═══ Data supplied

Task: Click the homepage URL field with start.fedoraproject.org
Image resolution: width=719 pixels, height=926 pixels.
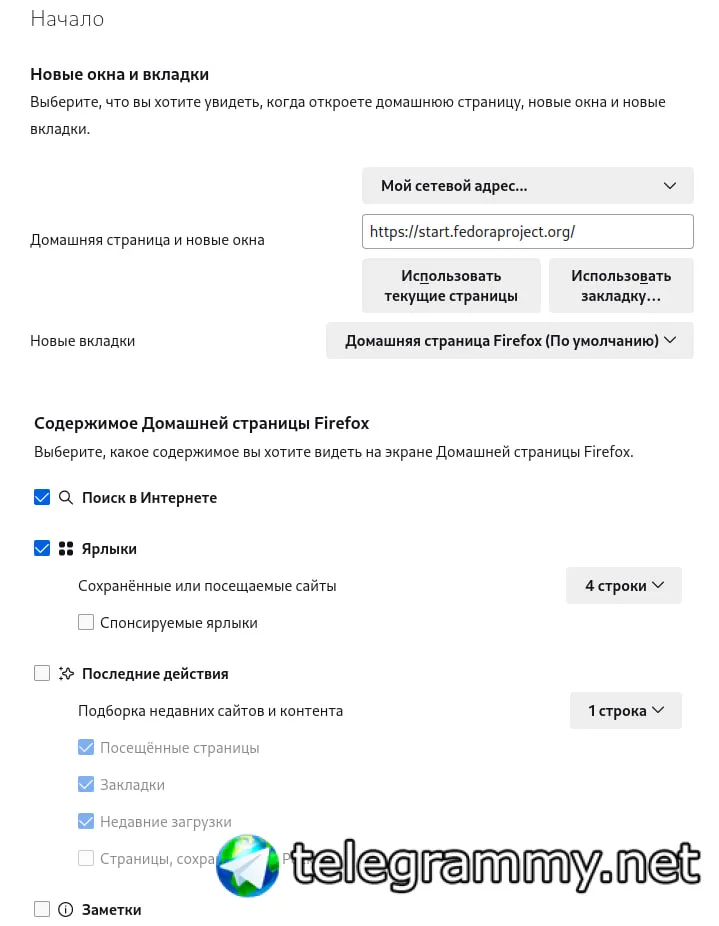Action: point(528,232)
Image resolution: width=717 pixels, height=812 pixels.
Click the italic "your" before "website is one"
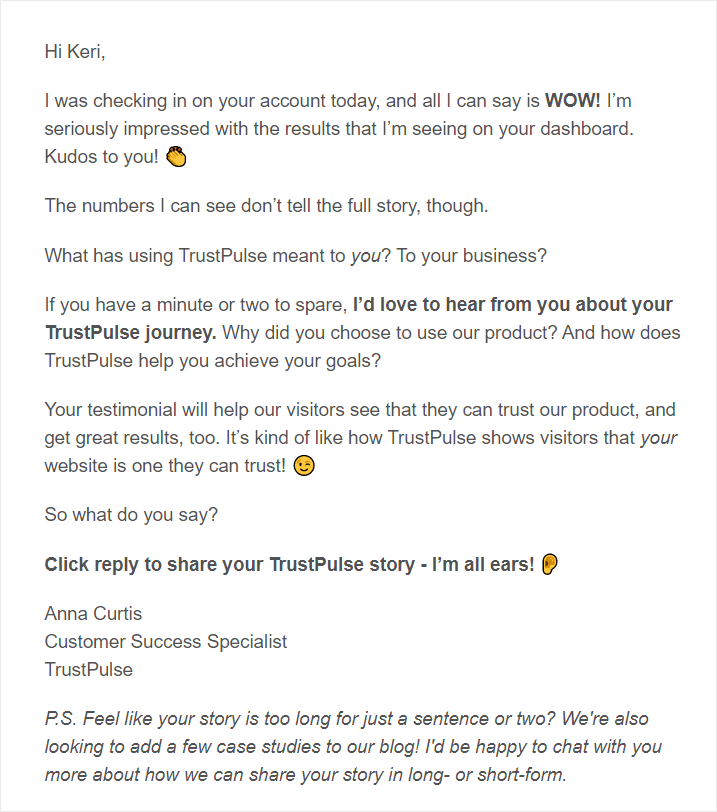click(x=658, y=437)
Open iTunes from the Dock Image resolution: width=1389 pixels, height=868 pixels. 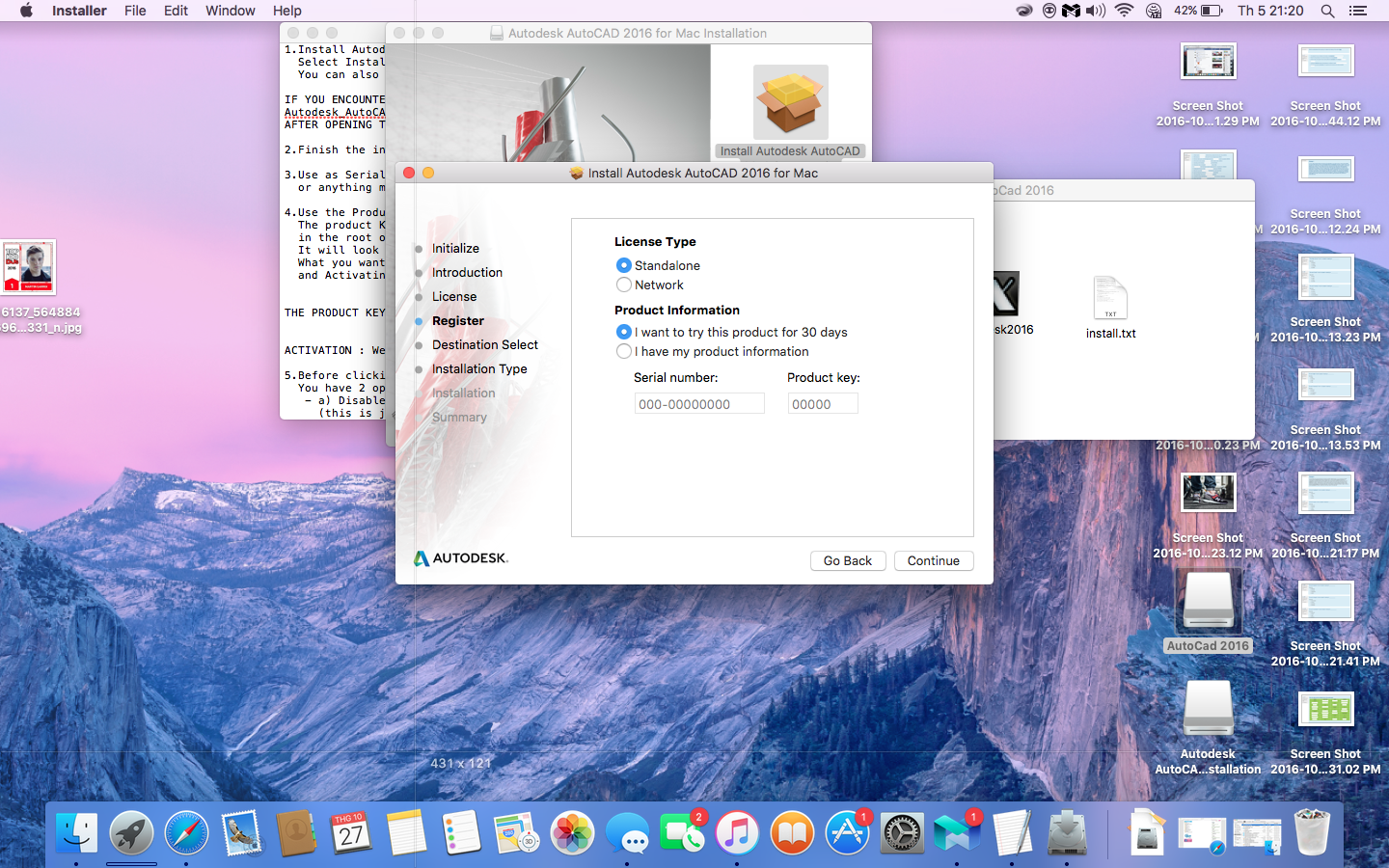click(x=737, y=832)
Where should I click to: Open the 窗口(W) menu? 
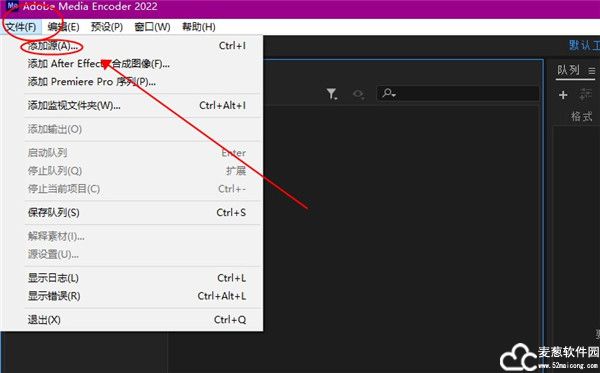tap(152, 27)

══════

Problem to solve: In the answer, include exactly the lines from the top of the entries through the line containing "Image resolution: width=717", and nothing else, not even the pictures.

The answer:
Task: Click the homepage URL field with start.fedoraproject.org
Image resolution: width=719 pixels, height=926 pixels.
Action: point(528,232)
Image resolution: width=717 pixels, height=812 pixels.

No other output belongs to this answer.